In FIG. 1, the same parts as those in FIG. 3 are given the same reference numerals, and their explanations will be omitted. The difference between this embodiment and the prior art shown in FIG. 3 is that the unload lock 9 in FIG. The lock 30 is configured so that ionized (or heated) inert gas from the ionizer (or heater) 22 can be introduced into the unload lock 30, and the inside of the unload lock 30 is roughly introduced through the valve 21. It is configured to be able to exhaust air using an exhaust pump 20, and is further provided with an atmospheric pressure sensor 26.

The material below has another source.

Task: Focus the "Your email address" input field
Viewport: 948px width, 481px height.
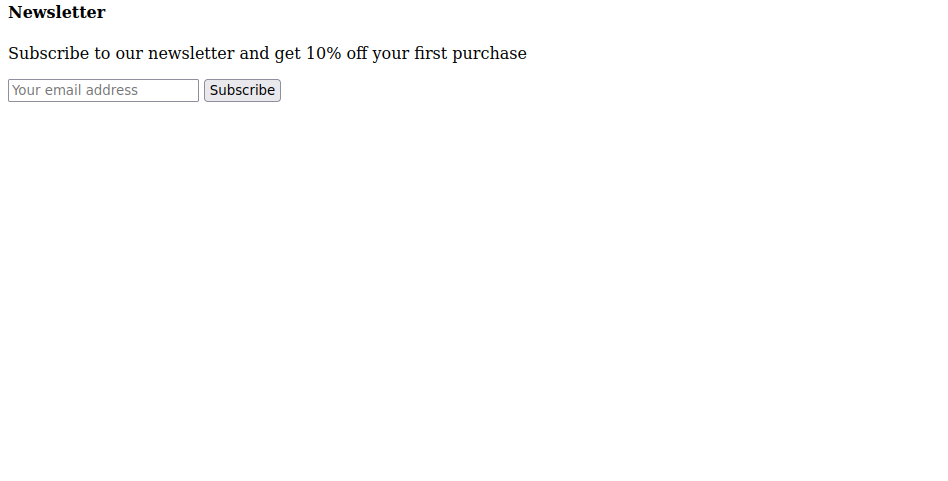Action: 103,90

In the apparatus of this embodiment configured as described above, after the wafer 5 is collected into the unload lock 30, the vacuum valve 17 and the vacuum cut valve 10 are closed, and the wafer 5 is ionized by the ionizer (or heater) 22. (or heated) inert gas (N2 gas)
Introduce within 0.

Then, when the inert gas pressure within the unload lock 30 increases to atmospheric pressure, the atmospheric pressure sensor 26 operates and the atmospheric pressure is detected. This sensor 26 causes the unload lock 3
After it is detected that the pressure within the unload lock 30 has reached atmospheric pressure, the valve 21 is opened and the rough exhaust pump 20 is used to pump the inside of the unload lock 30 while continuing to introduce inert gas from the ionizer (or heater) 22. Exhaust.

In this way, the inert gas treated by the ionizer (or heater) 22 is passed through the unload lock 30 at near atmospheric pressure for a certain period of time, and the ion concentration or gas temperature in the atmosphere of the wafer 5 is controlled. hold above a certain level. Thereby, the reactive gas remaining on the wafer surface can be effectively dissociated and exhausted. In addition, since the reactive gas on the wafer surface is removed in this way before the wafer is discharged into the atmosphere, the metal film on the wafer will be corroded due to the reaction between the residual reactive gas and the moisture in the atmosphere. This situation can be avoided.

FIG. 2 shows another embodiment of the invention. This example is the first
This is an improved inert gas introduction boat 24 and exhaust port 25 compared to the unloading rotor shown in the figure. The gas introduction boat 24 is provided with one gas introduction port 26 for each wafer 5, and similarly, the exhaust port 25 is provided with one exhaust port 27 for each wafer 5. ing.

This allows the inert gas to flow effectively over the surface of the wafer 5, which has the advantage that reactive gas remaining on the wafer surface can be removed with higher efficiency.

[Effects of the Invention] As explained above, the present invention allows an inert gas treated with an ionizer or a heater to flow through the vacuum preliminary chamber to maintain the ion concentration or gas temperature at a predetermined level or higher. The dissociation and evacuation of reactive gases remaining on the wafer surface can be performed more effectively than in conventional techniques. Furthermore, since this process can be performed before the wafer is discharged into the atmosphere, it is possible to prevent moisture from the atmosphere from entering during the process.

This can reduce the phenomenon in which the metal film on the wafer is corroded due to the reaction between moisture in the atmosphere and the reactive gas remaining on the wafer surface.

[Brief explanation of the drawing]

Claims (1)

[Claims] (1) an etching chamber for etching a metal film on a semiconductor wafer with a reactive gas turned into plasma;
It has a vacuum preliminary chamber into which the wafer after processing is loaded, a rough exhaust pump that evacuates the vacuum preliminary chamber to near atmospheric pressure, and a gas introduction means that introduces an inert gas into the vacuum preliminary chamber,
An etching apparatus characterized in that, after an inert gas is introduced into the vacuum preliminary chamber by the gas introducing means, the interior of the vacuum preliminary chamber is evacuated by the rough exhaust pump in parallel with the introduction of the inert gas.